Picture four young adults of different faiths sharing one house for one year. That’s not the premise of a new reality TV show. It’s just reality.
Abrahamic House is an interfaith fellowship program in which four people ages 21 to 35 share a home for one to two years. In exchange for subsidized rent, the residents organize programs and community events.
It’s a concept inspired by the Moishe House group-living program, but instead of involving only Jews, Abrahamic House is home to a Jew, a Christian, a Muslim and a Baha’i.
“We are trying to build bridges,” said Abrahamic House founder Mohammed Al Samawi, 34.
At the moment, there’s only one Abrahamic House — in Los Angeles. And the inaugural class of residents moved in just before COVID-19 hit. But a second house will open Sept. 1 in Washington, D.C. Now all it needs is a (physical) house and people to live in it.
Applications for the D.C. Abrahamic House are open. Once the four fellows have been selected, they will be offered three possible sites for their house, Al Samawi said.
With Abrahamic House, Al Samawi wants to promote collaboration among adults from often hostile religions, and to challenge their stereotypes of each other. With any luck, such success will spread to the broader community.
Born in Yemen to a Muslim family, Al Samawi said he was raised to think Christians and Jews were his enemies. At 23, a teacher gave him a copy of the Bible. He began questioning what he had learned and started connecting with Jews and Christians on social media to learn more about them. He became an interfaith activist. That’s when he started receiving death threats from extremists, he said.
When Yemen’s civil war broke out in 2015, Al Samawi was stuck in his small apartment in the city of Aden. He tried to lay low as he ran out of food, water and money.
With all flights out of the country canceled due to the fighting, Al Samawi reached out on social media for help escaping. Four Americans — three Jews and one Christian — came to his aid. They were practically strangers.

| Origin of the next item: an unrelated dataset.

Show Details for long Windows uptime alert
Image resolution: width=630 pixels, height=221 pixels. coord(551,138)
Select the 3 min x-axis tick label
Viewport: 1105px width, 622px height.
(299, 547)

Al Samawi only knew them from conferences, but they helped him leave the country on a fishing boat heading across the Red Sea to Djibouti.
His escape, which he has since recounted in his 2018 memoir “The Fox Hunt,” only strengthened his belief that what he was raised to think was wrong. People of different religions are not necessarily enemies, and interfaith work can lead to good.
“Without interfaith, I wouldn’t be speaking with you today,” Al Samawi said in a phone interview. “I would probably be dying in Yemen of suffering from the war.”
Al Samawi came to the United States and in 2015 received political asylum. He thought his fate was to become a barista. Instead he was hired to coordinate Middle East efforts for the International Center for Religion and Diplomacy, a faith-based diplomatic nonprofit.
And he began telling his story at speaking engagements. One was hosted by Moishe House, which is where Al Samawi learned about the organization that plants houses and fills them with young Jews who draw a community around them.
“I loved the idea of just having a house for four or five Jews doing Shabbat dinners together,” Al Samawi said. “And because I’m always thinking about interfaith, I wanted one day do something similar to that, but instead of being only for Jews, it would be for everyone.”
For guidance, Al Samawi reached out to David Cygielman, Moishe House’s founder and CEO. Cygielman now serves on Abrahamic House’s board. Two other Jews, Jenna Weinberg and Daniel Pincus, also sit on the board.
Al Samawi launched the first Abrahamic House last year in Los Angeles, where he lives. He said he chose Washington for the second house because he is familiar with the city, having lived there for his first two years in the U.S. And as the capital, Washington is a symbol of coexistence.
“You can find everyone from around the world in Washington. It’s an international city,” Al Samawi said. “You have all these young people trying to be part of NGOs, be part of political life, be part of charity. And I love that. I feel like Washington, D.C., can be and it should be the center of Abrahamic House.”
The Jewish resident of the inaugural Abrahamic House in Los Angeles, which wrapped in January with a virtual graduation ceremony, was Hadar Cohen, a Jerusalem-born Mizrahi artist and spiritual healer. She shared the house with Jonathan Simcosky, a Christian book editor; Maya Mansour, a writer, photographer and model of the Baha’i faith; and Ala’ Khan, a Muslim filmmaker.
“I think it was valuable and educational,” Cohen told the Jewish Journal of Greater Los Angeles about her time at Abrahamic House. She further explained to Religion News Service that being at the house made her aware of how much she had kept her own “Jewishness hidden,” because “there’s a lot of fear, the hatred that comes with it.” (Cohen did not respond to a JTA request for an interview.)
Al Samawi’s goal is to have an Abrahamic House in all 50 states, plus in Morocco.
“In order to achieve this dream, we need to move step by step,” he said.